Critiques plus marquées de la part de certains délégués syndicaux locaux. Délégué de Sud-Chimie, Virgilio Motta da Silva voit dans l'échec du plan de départs volontaires une occasion manquée. «On s'était opposés au passage aux quatre-huit, car ce rythme n’est pas vivable pour les salariés. Mais j’ai le sentiment qu’on a manqué quelque chose avec le plan de départs. Il y avait des possibilités de départ à 56 ans, des primes entre 100 000 et 200 000 euros. Mais sitôt que Sud a commencé à élaborer des revendications sur cette base, la CGT nous a traités de tous les noms».
Rupture
«Je trouve fort de café de renvoyer dos à dos la direction, qui décide de la fermeture, et les représentants des salariés, qui sont là pour protéger les emplois, réagit Emmanuel Lépine, secrétaire fédéral de la CGT Caoutchouc. Nous soutenons l'action de notre section locale, qui s'est battue pendant cinq ans, avec pour résultat que ces emplois existent toujours cinq ans plus tard. Nous avons toujours soupçonné Titan de vouloir prendre le carnet de commande et l'expertise de Goodyear Amiens, pour délocaliser la production ensuite. Si demain, ils reviennent à la table des négos avec un plan à horizon cinq ans, la CGT sera prête à discuter comme par le passé».
Quant aux accusations de la CGT, Emmanuel Lépine rétorque : «Si depuis cinq ans s'appliquaient les accords sur l'emploi signé récemment par la CFDT, le site d'Amiens n'existerait plus. Recevoir des leçons de la part de gens qui acceptent de faire subir aux salariés les effets de la crise, ça me semble vraiment particulier».

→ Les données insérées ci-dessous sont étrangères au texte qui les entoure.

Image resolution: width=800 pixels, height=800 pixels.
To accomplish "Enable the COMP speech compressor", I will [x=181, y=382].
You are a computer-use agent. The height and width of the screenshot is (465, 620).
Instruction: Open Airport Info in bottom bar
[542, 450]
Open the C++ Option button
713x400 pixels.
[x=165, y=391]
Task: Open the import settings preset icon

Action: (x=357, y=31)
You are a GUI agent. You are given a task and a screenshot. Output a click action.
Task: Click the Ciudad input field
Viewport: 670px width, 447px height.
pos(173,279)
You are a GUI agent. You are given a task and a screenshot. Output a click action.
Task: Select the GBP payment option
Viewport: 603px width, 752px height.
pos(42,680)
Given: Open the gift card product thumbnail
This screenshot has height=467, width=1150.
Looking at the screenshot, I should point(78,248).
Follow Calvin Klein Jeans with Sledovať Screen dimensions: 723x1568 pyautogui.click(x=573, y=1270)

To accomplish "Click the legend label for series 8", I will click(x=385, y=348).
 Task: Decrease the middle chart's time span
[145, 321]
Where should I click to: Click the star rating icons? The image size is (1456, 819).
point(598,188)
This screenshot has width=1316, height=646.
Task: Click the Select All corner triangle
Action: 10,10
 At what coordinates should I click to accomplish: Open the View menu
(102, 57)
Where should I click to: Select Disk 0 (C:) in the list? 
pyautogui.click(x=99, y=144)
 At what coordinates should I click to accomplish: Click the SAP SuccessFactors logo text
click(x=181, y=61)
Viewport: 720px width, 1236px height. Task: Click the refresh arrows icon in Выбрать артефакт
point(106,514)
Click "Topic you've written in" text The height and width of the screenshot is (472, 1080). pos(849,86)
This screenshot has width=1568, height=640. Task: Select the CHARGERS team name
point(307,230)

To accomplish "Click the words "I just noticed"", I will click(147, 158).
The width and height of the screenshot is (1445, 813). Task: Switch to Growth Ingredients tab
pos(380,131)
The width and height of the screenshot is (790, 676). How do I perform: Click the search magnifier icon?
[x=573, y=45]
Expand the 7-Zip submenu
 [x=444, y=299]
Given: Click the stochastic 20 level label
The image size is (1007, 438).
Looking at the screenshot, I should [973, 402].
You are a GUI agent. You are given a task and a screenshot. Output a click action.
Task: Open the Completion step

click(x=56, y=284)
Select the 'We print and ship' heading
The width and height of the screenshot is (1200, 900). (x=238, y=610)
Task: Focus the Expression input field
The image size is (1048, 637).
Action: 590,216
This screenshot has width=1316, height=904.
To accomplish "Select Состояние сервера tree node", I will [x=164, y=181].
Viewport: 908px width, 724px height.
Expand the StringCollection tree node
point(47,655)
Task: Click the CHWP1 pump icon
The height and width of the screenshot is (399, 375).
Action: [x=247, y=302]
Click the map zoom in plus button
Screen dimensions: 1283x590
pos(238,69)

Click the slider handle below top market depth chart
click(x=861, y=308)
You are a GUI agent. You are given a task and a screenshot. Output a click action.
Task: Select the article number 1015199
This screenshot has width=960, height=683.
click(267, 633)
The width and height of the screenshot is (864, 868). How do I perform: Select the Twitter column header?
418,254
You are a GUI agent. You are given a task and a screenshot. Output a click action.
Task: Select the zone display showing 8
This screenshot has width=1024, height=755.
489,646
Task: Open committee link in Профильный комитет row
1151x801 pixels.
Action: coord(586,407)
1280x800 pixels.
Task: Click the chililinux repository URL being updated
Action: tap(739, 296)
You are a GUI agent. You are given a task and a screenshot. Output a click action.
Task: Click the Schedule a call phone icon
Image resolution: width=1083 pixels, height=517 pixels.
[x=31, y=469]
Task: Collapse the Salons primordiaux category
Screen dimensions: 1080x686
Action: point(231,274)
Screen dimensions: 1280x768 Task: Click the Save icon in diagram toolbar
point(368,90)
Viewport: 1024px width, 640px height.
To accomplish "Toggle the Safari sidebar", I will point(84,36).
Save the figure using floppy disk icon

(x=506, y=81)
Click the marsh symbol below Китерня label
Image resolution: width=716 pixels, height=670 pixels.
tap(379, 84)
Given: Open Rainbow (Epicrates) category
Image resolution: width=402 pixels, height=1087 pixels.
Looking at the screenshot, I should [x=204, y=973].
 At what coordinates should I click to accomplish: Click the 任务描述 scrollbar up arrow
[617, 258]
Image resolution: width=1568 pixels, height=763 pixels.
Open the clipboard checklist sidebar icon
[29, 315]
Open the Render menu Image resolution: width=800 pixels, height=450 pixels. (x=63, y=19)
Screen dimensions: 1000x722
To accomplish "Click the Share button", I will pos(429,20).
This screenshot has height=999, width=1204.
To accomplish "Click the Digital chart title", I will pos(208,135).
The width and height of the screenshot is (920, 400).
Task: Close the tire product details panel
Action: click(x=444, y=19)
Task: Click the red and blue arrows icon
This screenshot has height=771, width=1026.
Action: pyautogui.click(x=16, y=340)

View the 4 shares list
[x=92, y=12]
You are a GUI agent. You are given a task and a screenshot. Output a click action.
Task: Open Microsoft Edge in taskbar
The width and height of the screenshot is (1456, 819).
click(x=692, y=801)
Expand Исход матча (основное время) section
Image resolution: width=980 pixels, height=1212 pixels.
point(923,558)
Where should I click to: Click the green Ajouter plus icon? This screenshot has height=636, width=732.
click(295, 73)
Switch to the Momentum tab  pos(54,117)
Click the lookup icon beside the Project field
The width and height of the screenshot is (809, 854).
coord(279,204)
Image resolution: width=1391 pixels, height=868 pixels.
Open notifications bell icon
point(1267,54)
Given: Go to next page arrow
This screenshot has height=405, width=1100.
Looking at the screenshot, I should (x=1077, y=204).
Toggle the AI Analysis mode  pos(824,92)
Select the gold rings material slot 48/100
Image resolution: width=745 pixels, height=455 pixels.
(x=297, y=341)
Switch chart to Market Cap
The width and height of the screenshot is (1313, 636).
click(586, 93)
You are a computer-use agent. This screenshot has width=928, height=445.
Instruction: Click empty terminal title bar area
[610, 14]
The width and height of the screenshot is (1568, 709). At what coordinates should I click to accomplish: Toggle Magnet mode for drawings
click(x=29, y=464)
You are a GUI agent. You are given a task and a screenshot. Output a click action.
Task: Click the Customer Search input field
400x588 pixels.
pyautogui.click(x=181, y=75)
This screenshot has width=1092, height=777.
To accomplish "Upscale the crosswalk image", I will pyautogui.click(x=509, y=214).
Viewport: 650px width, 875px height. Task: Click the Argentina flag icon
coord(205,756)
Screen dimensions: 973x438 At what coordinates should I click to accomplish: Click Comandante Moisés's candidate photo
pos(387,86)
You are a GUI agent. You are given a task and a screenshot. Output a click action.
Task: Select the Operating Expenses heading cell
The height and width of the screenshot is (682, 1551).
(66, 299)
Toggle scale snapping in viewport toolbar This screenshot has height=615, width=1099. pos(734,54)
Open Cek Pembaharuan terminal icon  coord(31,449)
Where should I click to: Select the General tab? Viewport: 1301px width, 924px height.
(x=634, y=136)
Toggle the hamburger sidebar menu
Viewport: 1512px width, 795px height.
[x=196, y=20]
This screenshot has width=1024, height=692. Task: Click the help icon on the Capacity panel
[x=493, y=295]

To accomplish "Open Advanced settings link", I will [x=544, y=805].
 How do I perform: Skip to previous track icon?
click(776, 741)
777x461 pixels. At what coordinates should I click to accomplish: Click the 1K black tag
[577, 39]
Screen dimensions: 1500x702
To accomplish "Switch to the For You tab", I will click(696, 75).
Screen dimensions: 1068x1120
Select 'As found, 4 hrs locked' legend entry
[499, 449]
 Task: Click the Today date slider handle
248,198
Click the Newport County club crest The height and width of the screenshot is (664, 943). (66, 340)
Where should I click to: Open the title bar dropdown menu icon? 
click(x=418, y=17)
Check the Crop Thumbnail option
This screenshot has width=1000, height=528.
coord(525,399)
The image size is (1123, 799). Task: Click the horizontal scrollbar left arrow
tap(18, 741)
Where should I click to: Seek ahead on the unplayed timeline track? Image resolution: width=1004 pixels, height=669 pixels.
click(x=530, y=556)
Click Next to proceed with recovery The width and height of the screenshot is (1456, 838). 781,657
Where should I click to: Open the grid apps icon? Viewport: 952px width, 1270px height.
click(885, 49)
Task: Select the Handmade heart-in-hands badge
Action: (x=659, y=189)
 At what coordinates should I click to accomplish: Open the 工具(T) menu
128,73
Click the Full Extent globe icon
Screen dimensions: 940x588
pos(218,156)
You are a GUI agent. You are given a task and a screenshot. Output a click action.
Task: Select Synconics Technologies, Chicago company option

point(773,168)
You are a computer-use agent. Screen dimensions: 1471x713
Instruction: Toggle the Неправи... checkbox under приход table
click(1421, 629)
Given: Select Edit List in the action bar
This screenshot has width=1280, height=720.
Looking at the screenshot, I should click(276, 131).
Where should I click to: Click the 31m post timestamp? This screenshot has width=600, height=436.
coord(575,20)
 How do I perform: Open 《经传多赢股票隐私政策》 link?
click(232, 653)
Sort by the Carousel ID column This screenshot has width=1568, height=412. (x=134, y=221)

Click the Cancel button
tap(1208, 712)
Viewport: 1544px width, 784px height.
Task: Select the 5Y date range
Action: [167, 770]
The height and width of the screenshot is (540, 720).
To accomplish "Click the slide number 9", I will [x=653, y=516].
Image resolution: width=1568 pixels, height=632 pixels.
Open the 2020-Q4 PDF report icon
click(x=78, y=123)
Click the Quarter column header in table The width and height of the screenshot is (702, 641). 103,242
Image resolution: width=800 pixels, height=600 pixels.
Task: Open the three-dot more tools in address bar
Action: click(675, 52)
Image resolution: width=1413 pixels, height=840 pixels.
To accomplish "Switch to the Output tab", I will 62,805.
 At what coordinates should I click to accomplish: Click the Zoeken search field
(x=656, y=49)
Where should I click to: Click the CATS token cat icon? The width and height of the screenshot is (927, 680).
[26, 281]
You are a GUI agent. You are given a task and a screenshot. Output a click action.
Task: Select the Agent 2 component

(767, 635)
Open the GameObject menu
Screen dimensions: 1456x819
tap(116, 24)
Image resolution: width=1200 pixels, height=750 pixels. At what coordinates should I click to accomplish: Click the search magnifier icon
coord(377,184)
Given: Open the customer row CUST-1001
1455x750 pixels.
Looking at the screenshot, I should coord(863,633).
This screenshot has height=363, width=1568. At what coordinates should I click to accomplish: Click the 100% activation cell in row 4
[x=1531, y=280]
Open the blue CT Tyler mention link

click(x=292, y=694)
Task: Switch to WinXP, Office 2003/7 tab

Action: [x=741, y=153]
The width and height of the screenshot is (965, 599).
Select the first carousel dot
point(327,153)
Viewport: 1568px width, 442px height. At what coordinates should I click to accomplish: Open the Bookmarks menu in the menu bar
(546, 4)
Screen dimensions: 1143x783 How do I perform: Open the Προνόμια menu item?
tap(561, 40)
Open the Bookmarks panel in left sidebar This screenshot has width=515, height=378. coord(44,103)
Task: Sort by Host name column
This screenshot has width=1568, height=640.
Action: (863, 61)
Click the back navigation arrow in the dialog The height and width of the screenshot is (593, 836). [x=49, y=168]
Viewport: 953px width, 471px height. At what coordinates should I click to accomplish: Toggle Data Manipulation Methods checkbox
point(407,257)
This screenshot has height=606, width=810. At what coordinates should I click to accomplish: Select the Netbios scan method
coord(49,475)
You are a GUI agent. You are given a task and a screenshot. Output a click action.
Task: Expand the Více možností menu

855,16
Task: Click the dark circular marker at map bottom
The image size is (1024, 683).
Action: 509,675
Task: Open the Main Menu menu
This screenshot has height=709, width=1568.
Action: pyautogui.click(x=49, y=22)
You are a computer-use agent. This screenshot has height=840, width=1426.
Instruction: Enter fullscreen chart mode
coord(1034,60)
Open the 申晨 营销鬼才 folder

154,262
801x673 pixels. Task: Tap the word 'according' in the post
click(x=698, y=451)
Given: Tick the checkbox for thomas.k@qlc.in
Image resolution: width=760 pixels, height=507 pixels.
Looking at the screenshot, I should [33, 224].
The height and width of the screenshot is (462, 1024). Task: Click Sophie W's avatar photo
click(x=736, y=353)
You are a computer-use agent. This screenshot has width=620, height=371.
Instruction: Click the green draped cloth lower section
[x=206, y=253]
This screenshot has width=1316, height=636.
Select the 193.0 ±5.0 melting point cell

La tension entre CGT et CFDT, qui incarnent deux pôles opposés du syndicalisme français, s'est déjà manifestée à l'occasion de ces accords sur l'emploi, que le CGT n'a pas signé, ainsi qu'au sujet du conflit social en cours à l'usine PSA d'Aulnay. Ce vendredi toujours, Laurent Berger a d'ailleurs condamné les «méthodes» de la CGT, accusée de violences sur le site et de pressions sur les salariés non-grévistes.